This is from May 7th, but I hadn’t seen it.
Joe Kahn, after two years in charge of the New York Times newsroom, has learned nothing.
He had an extraordinary opportunity, upon taking over from Dean Baquet, to right the ship: to recognize that the Times was not warning sufficiently of the threat to democracy presented by a second Trump presidency.
But to Kahn, democracy is a partisan issue and he’s not taking sides. He made that clear in an interview with obsequious former employee Ben Smith, now the editor of Semafor.
Kahn accused those of us asking the Times to do better of wanting it to be a house organ of the Democratic party
. . . And to the extent that Kahn has changed anything in the Times newsroom since Baquet left, it’s to double down on a form of objectivity that favors the comfortable-white-male perspective and considers anything else little more than hysteria.
Throwing Baquet under the bus, Kahn called the summer of the Black Lives Matter protests “an extreme moment” during which the Times lost its way.
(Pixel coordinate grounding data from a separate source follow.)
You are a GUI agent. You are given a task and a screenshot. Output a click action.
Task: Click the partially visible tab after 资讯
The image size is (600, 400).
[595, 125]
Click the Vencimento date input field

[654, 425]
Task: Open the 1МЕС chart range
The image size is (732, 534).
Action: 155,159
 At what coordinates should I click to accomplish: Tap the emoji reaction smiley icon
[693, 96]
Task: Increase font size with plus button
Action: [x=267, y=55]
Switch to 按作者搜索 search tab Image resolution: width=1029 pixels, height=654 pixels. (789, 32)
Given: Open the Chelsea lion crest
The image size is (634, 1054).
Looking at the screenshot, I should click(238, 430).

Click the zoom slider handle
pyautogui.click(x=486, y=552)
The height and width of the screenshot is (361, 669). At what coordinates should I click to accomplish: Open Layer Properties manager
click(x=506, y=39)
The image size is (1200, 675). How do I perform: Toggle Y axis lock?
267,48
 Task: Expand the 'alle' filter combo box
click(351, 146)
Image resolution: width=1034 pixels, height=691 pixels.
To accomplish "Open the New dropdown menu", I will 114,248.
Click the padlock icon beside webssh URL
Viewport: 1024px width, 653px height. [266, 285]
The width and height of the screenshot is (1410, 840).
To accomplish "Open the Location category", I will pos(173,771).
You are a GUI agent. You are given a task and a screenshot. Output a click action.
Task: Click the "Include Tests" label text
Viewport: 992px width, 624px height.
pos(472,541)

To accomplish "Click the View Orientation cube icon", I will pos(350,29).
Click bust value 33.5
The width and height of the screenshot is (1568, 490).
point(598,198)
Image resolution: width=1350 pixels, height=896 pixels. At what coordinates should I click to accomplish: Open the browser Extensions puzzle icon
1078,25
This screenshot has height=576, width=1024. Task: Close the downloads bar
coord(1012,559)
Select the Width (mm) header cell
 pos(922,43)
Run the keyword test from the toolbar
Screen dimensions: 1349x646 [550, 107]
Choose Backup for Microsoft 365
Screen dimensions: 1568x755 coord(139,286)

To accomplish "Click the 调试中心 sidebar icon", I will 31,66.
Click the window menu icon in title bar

That’s exactly the problem. Kahn and his crew determine what’s a “top issue” the same way the rest of us do, through algorithm-driven engagement. There’s a reason all the major outlets placed a “trending” chyron at the top of their homepages years ago, and that’s because they’re specifically tailoring their coverage to whatever generates traffic on their and other’s websites. Each editor is, after all, a human whose understanding of the world is driven by the content that shows up on their phone, their computer screen, and their television. The fact that media is curated through a narrowing window of social media platforms means that the things that pop onto their radar will be algorithm-influenced. Even if they stepped back and only accepted what polls highly, they’d have to either perform their own real-time polling (yeah right) or point to other polls for emphasis, the results of which have been filtered and amplified according to algorithmic engagement. This is only going to get worse as AI starts to influence the algorithm in real time and we become more and more susceptible to hive-mind coverage where the tail wags the dog.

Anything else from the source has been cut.